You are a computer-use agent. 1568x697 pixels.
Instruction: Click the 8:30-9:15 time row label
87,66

==

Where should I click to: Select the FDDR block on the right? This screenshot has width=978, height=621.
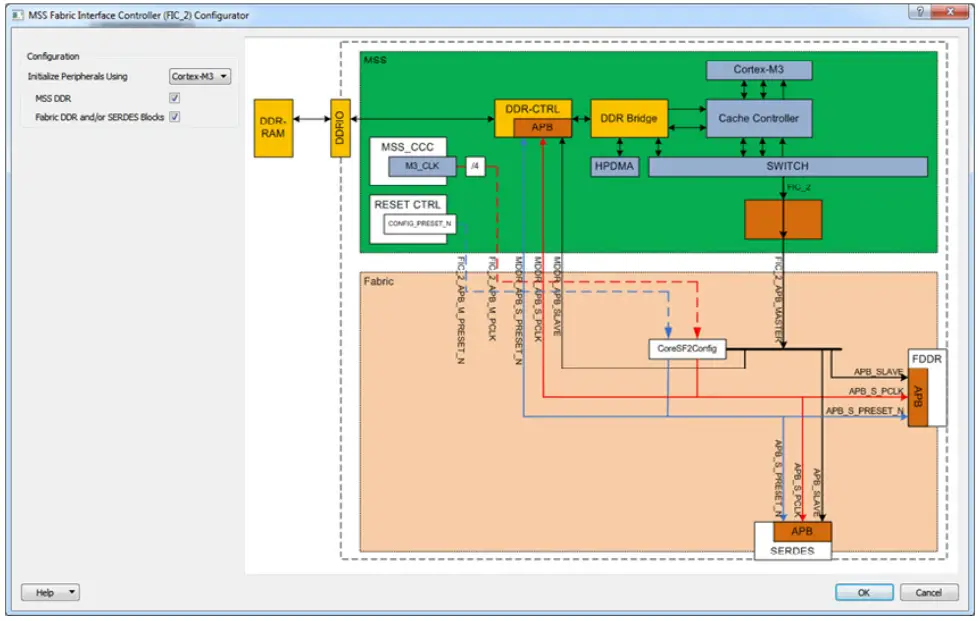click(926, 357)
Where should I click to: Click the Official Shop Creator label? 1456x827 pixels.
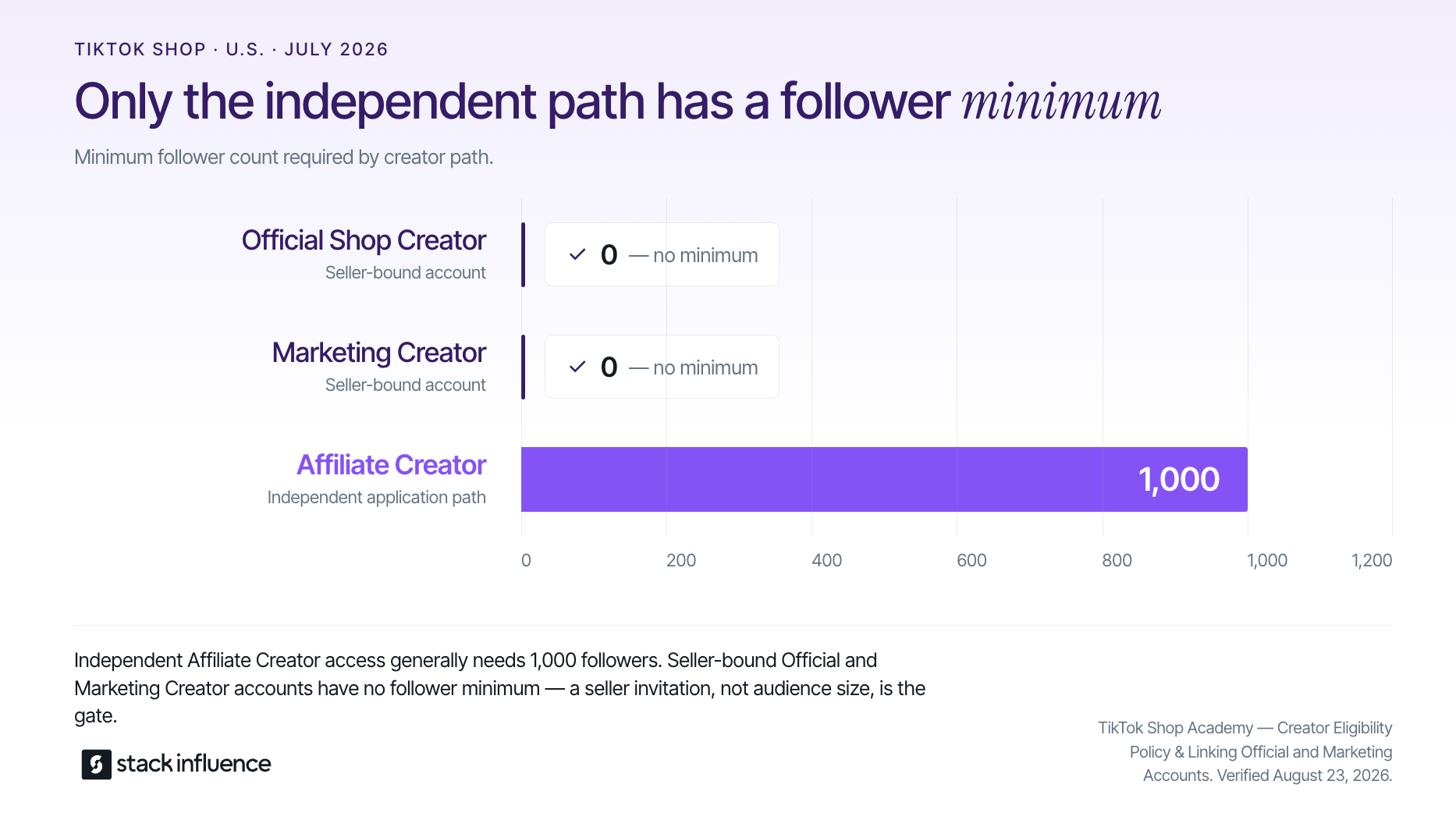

* _DIRECTIONS_
When copying from the data above, print only the lines from the line containing "Where should I click to: Select" to the line containing "Where should I click to: Click", exactly, and leave the pictures out.

* _RESPONSE AREA_
Where should I click to: Select the FDDR block on the right? This screenshot has width=978, height=621.
click(926, 357)
Where should I click to: Click the Official Shop Creator label? 1456x827 pixels.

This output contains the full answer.